CEO Kevin Reddy, who joined Noodles in 2005 from Chipotle, says that while he understands comparisons to the Mexican food chain from an investor’s standpoint, the two are very different from a consumer’s perspective. Most fast casual sectors have four or five direct competitors — including Chipotle in the Mexican category — but Noodles thinks of itself as a “category of one.” “We feel we can bridge consumer needs from all those different sectors,” Reddy says.
The company positions itself as “Your World Kitchen,” offering noodle dishes from multiple types of cuisine — Pad Thai, Spaghetti and Meatballs, Mac & Cheese. Nicole Miller Regan of Piper Jaffray says that helps erase the customers’ veto vote when deciding what to eat because having a noodle as a staple means anything can go on it. “They don’t alienate anyone because of the cuisine,” she says.
Reddy and his team have broadened Noodle’s menu in recent years to include soups, salads, and sandwiches. The company is split between lunch and dinner with no immediate plans for breakfast. To-go orders account for about 35% of the business.
Noodles also doesn’t have what Reddy calls the evil, less healthy fast-food version of itself (think fast-food hamburger shops vs. better burger concepts), which is a benefit in terms of competition but challenging in trying to communicate its model.

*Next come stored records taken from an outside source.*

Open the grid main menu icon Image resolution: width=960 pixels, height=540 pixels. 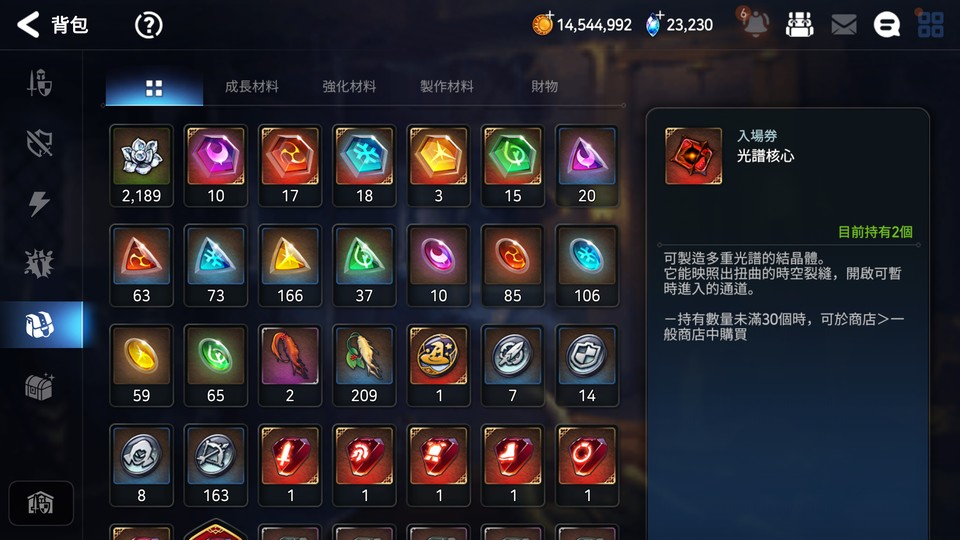click(930, 25)
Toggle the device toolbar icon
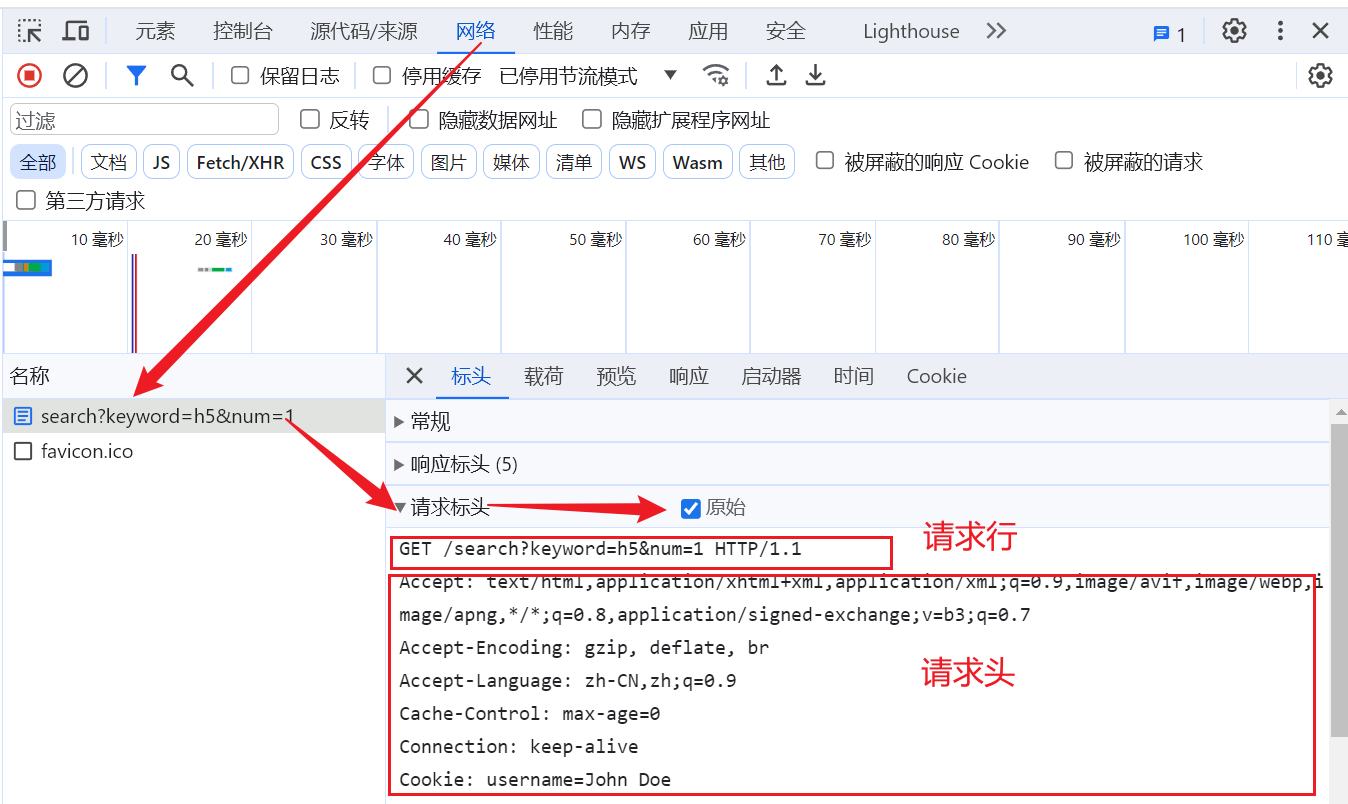The width and height of the screenshot is (1348, 804). (76, 31)

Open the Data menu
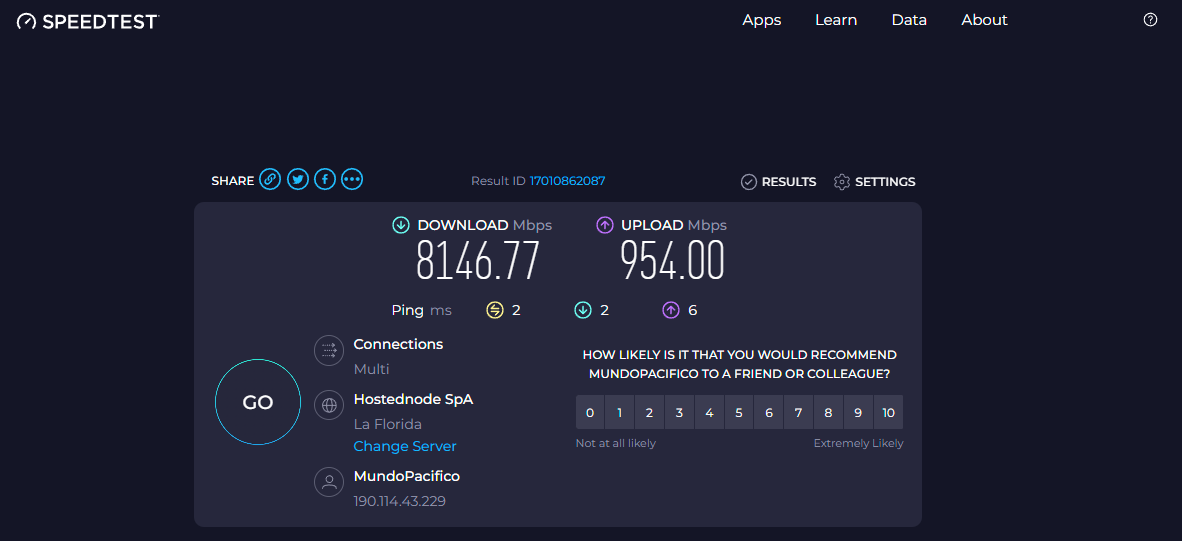click(909, 20)
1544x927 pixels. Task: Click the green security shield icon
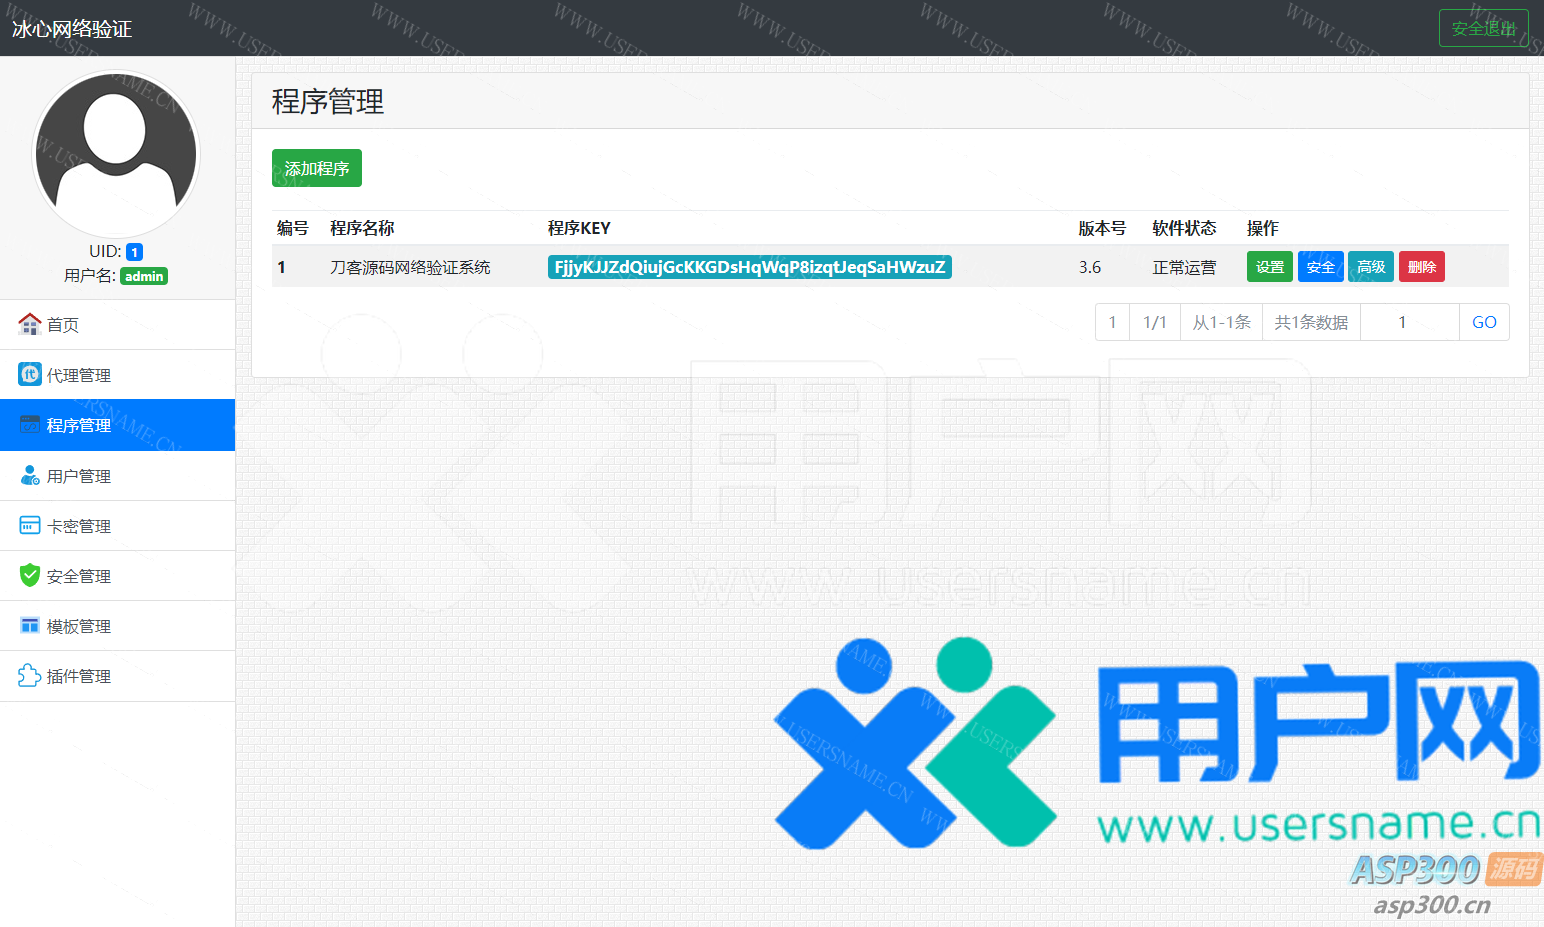pyautogui.click(x=30, y=575)
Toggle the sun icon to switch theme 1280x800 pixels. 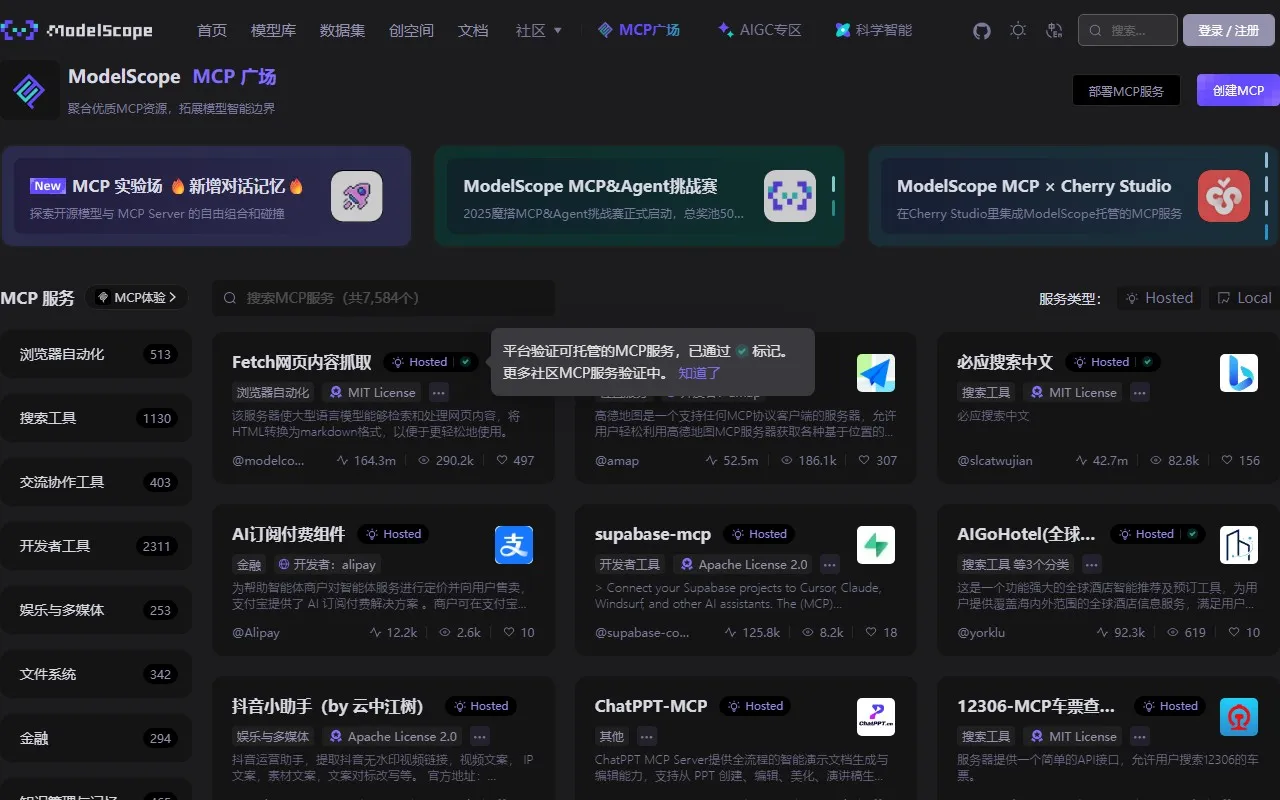(1018, 30)
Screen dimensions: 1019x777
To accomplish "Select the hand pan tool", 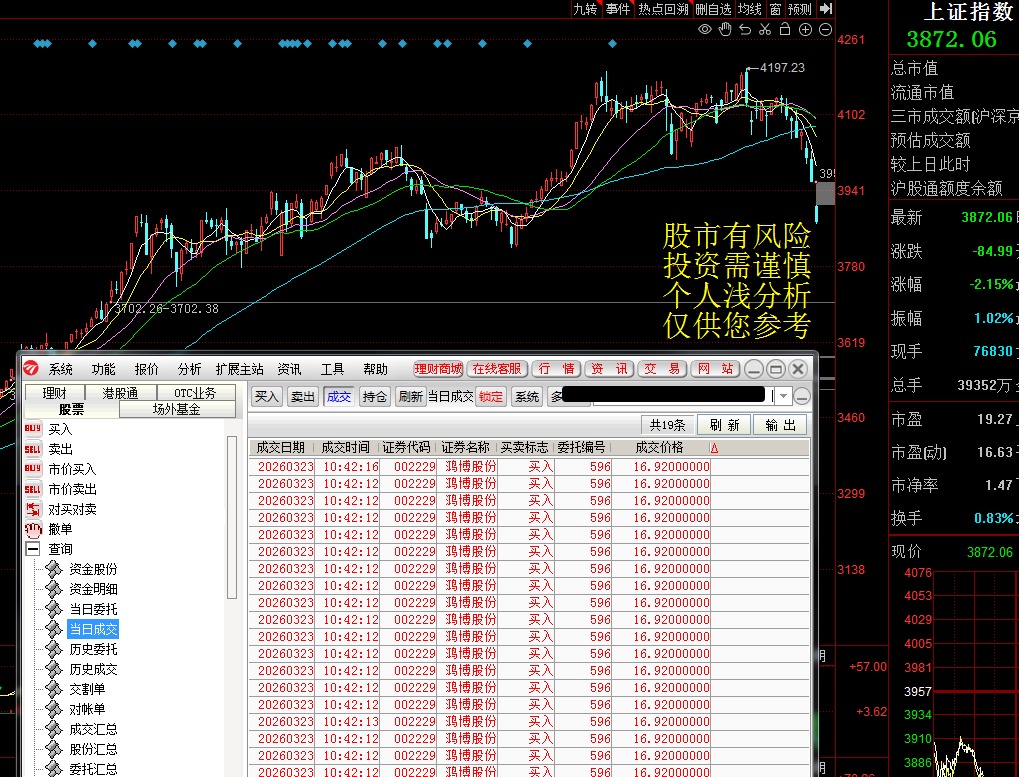I will [725, 30].
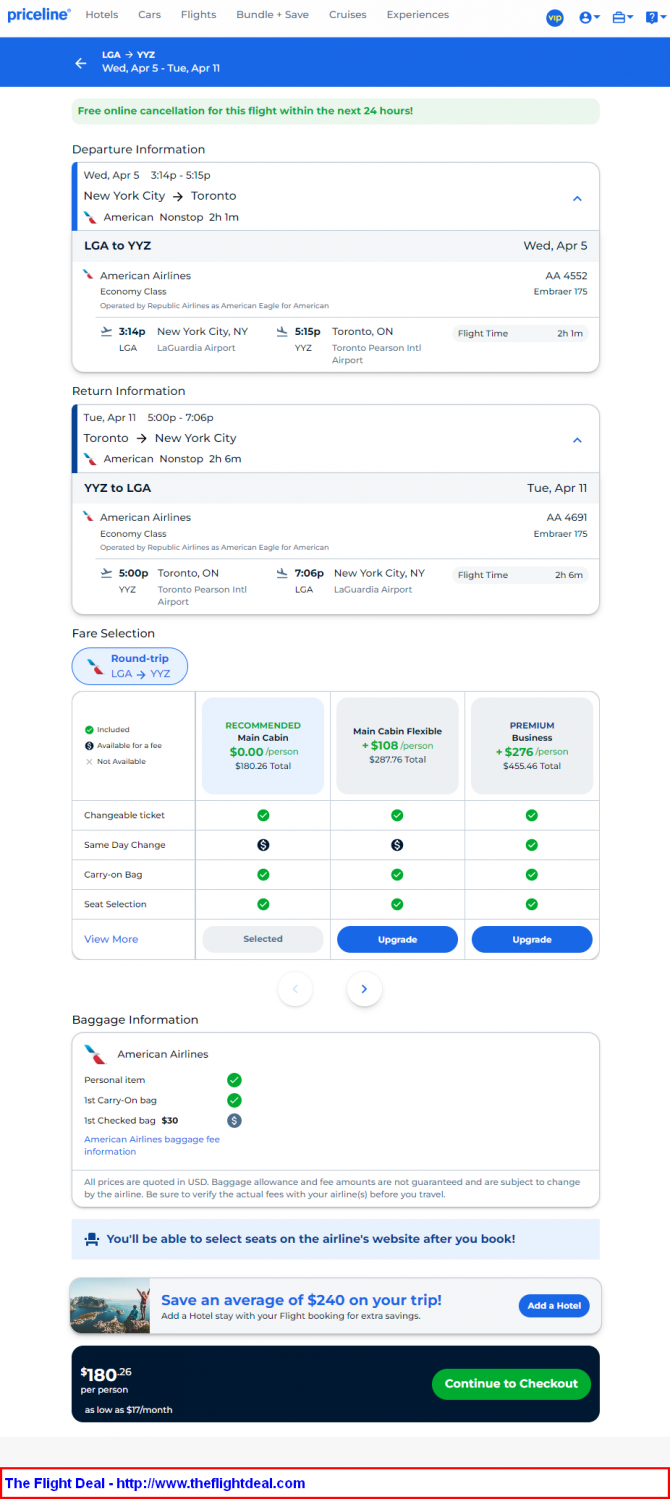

There is no easy immediate comparison.
Noodles has about 350 restaurants but has plans to open 2,500 in the U.S., which, according to Mary Chapman of industry research firm Technomic, would put it at around the same reach as Jack in the Box. Reddy says having that kind of growth potential left in the U.S. alone is very rare.
As the popularity of the fast casual space has grown, Noodles faces competition from all sides. Casual dining restaurants have tried to offer lower price points and limited time offers, while fast-food chains have turned to healthier menu items and broader offerings at higher prices.
Reddy thinks he can compete with both segments. Noodles isn’t much more expensive than several fast-food options and is reasonably quick, he says. It also is similar to casual dining in that it delivers meals to customers at a table on china with silverware, but with the value of fast casual. (The company has a no tipping policy.)
With its roots in Colorado, Noodles’ locations are primarily focused in the center of the country. It still doesn’t have a presence in 24 states. As it builds out, Reddy and his team will have to compete on the more saturated coasts. If the company can do that, Noodles may very well leave a good taste in investors’ mouths.